If you're using GitHub Workflows to automate bits of your development process (test runs, deployment, stuff like that) then you're almost certainly using GitHub Actions as well. Actions are pre-build chunks of functionality that you can use in your workflows and which save you having to write a load of code yourself. I've never, for example, written a workflow definition that doesn't use actions/checkout to checkout the current repo on the container that is running that workflow. Part of my workflow definition will always look like this:
steps:
- name: Check out code
uses: actions/checkout@v3
Or, at least, it will look a lot like that. The bit that might change is that v3 on the end there. That is, of course, the version of the action that I'm using. And that will change when the author of the action releases a new version. Well, strictly speaking, it will change when I notice that there's a new version and bother to update the workflow definition.
Recently, I noticed that two of the actions I use frequently (including the checkout action which I use everywhere) had updated their version numbers and I hadn't known about the change. It took a few hours of work to update the version numbers in all of my workflow definitions.
And life isn't supposed to be that much work.
But there's a solution. And I discovered it thanks to a discussion on Reddit.
If you're doing much work on GitHub (particularly in the Javascript/Node) area, then you'll have met Dependabot. It's a bot that scans GitHub repos for dependencies that are out of date and then (and here's the really clever bit!) it generates pull requests that update the repo to use the updated versions.
To be honest, I don't have many projects on GitHub that use the technologies that Dependabot targets by default. The few I have are web sites that use frameworks I've cloned from elsewhere - so I get the occasional PR that updates packages.json and I just apply them and forget about it.

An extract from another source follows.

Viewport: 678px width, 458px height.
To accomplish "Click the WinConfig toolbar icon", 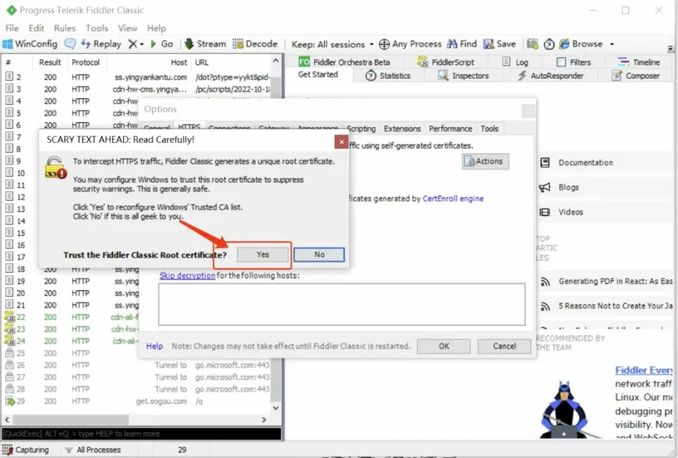I will [9, 44].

But it seems that Dependabot can do far more than that. You just need to configure it properly in your repo. And one of the things it can do is to scan for out of date actions being used in your workflow definitions. You just need a file called dependabot.yml in your .github directory and the contents should look like this:
# Set update schedule for GitHub Actions
version: 2
updates:
- package-ecosystem: "github-actions"
directory: "/"
schedule:
# Check for updates to GitHub Actions every week
interval: "weekly"
Dependabot will then check your actions versions once a week and create PRs for any that are out of date. I know it works, because I added this to all of my repos this morning and it promptly created half a dozen PRs for repos where I had updated the versions but hadn't pushed the changes to GitHub. When I pushed the existing changes, Dependabot checked its PR against the new code, realised the PR was no longer needed and closed the PR. Which was nice :-)
It you're using GitHub Workflows (and I can't really think of any reason why you wouldn't be) then I recommend adding this file to your repos. Of course, GitHub has documentation about this feature.
Dependabot clearly has more uses than I thought it did. I'm going to have to investigate it further. I wonder if it can check CPAN dependencies.
Do you have any Dependabot tricks that I would find useful?
Top comments (2)
As far as I know Dependabot can't check CPAN dependencies. That's why I rolled my own. That script, once you've set it up, can be put in a cron job to run every night and notify you by email when any of your dependencies have been updated.
Useful stuff. But I wonder if we could rip the guts out of your code and wrap in it Dependabot magic so that it automatically creates PRs to the correct metadata files.
To be honest, on reflection, I'm not sure how useful this would be (for me, at least) because I mostly just list module names as prereqs and if I add a version, it will be a minimum required version - which is unlikely to need automatic updating.